> [Available data]:
* * * * * * *

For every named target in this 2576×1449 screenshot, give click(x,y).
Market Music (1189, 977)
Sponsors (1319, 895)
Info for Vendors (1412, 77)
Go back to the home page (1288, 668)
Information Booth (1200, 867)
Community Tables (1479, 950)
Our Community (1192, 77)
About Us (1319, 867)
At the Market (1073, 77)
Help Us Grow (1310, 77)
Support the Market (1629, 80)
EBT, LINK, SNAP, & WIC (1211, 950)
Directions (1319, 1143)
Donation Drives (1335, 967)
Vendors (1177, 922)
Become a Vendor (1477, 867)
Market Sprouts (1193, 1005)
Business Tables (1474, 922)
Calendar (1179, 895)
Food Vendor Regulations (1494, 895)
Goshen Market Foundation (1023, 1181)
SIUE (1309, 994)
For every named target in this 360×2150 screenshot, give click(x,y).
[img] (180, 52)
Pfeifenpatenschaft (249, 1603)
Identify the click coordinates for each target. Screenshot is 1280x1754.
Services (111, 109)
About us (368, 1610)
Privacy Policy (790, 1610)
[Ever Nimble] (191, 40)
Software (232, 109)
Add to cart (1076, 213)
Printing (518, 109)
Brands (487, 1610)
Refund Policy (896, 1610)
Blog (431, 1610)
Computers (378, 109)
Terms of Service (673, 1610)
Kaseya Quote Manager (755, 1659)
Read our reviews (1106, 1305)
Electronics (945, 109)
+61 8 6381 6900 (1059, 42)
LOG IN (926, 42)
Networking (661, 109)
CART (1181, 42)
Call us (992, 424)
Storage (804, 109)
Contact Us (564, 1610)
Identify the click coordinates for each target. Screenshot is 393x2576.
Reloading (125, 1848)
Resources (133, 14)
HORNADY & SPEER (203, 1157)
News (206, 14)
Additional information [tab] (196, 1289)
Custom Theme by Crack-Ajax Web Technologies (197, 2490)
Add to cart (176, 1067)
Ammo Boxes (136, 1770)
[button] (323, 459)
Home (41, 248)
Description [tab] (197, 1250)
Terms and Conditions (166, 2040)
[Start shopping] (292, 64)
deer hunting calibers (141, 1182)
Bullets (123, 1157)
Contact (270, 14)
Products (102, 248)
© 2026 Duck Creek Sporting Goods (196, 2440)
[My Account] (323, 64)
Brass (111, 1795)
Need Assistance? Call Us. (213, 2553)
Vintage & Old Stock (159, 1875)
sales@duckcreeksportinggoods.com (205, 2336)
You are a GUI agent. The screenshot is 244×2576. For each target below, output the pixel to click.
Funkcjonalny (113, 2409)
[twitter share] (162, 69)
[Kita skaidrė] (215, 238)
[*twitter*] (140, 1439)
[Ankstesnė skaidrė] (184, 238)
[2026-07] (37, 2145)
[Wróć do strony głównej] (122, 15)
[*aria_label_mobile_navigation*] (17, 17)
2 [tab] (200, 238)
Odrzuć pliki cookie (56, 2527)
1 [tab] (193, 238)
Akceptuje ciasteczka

* * * * * * *

> [Work order]: In full and without any edits, output the material above.

> [Answer box]:
For every named target in this 2576×1449 screenshot, give click(x,y).
Market Music (1189, 977)
Sponsors (1319, 895)
Info for Vendors (1412, 77)
Go back to the home page (1288, 668)
Information Booth (1200, 867)
Community Tables (1479, 950)
Our Community (1192, 77)
About Us (1319, 867)
At the Market (1073, 77)
Help Us Grow (1310, 77)
Support the Market (1629, 80)
EBT, LINK, SNAP, & WIC (1211, 950)
Directions (1319, 1143)
Donation Drives (1335, 967)
Vendors (1177, 922)
Become a Vendor (1477, 867)
Market Sprouts (1193, 1005)
Business Tables (1474, 922)
Calendar (1179, 895)
Food Vendor Regulations (1494, 895)
Goshen Market Foundation (1023, 1181)
SIUE (1309, 994)
For every named target in this 360×2150 screenshot, give click(x,y).
[img] (180, 52)
Pfeifenpatenschaft (249, 1603)
Identify the click coordinates for each target. Screenshot is 1280x1754.
Services (111, 109)
About us (368, 1610)
Privacy Policy (790, 1610)
[Ever Nimble] (191, 40)
Software (232, 109)
Add to cart (1076, 213)
Printing (518, 109)
Brands (487, 1610)
Refund Policy (896, 1610)
Blog (431, 1610)
Computers (378, 109)
Terms of Service (673, 1610)
Kaseya Quote Manager (755, 1659)
Read our reviews (1106, 1305)
Electronics (945, 109)
+61 8 6381 6900 (1059, 42)
LOG IN (926, 42)
Networking (661, 109)
CART (1181, 42)
Call us (992, 424)
Storage (804, 109)
Contact Us (564, 1610)
Identify the click coordinates for each target. Screenshot is 393x2576.
Reloading (125, 1848)
Resources (133, 14)
HORNADY & SPEER (203, 1157)
News (206, 14)
Additional information [tab] (196, 1289)
Custom Theme by Crack-Ajax Web Technologies (197, 2490)
Add to cart (176, 1067)
Ammo Boxes (136, 1770)
[button] (323, 459)
Home (41, 248)
Description [tab] (197, 1250)
Terms and Conditions (166, 2040)
[Start shopping] (292, 64)
deer hunting calibers (141, 1182)
Bullets (123, 1157)
Contact (270, 14)
Products (102, 248)
© 2026 Duck Creek Sporting Goods (196, 2440)
[My Account] (323, 64)
Brass (111, 1795)
Need Assistance? Call Us. (213, 2553)
Vintage & Old Stock (159, 1875)
sales@duckcreeksportinggoods.com (205, 2336)
You are a GUI agent. The screenshot is 244×2576. For each target below, output the pixel to click.
Funkcjonalny (113, 2409)
[twitter share] (162, 69)
[Kita skaidrė] (215, 238)
[*twitter*] (140, 1439)
[Ankstesnė skaidrė] (184, 238)
[2026-07] (37, 2145)
[Wróć do strony głównej] (122, 15)
[*aria_label_mobile_navigation*] (17, 17)
2 [tab] (200, 238)
Odrzuć pliki cookie (56, 2527)
1 [tab] (193, 238)
Akceptuje ciasteczka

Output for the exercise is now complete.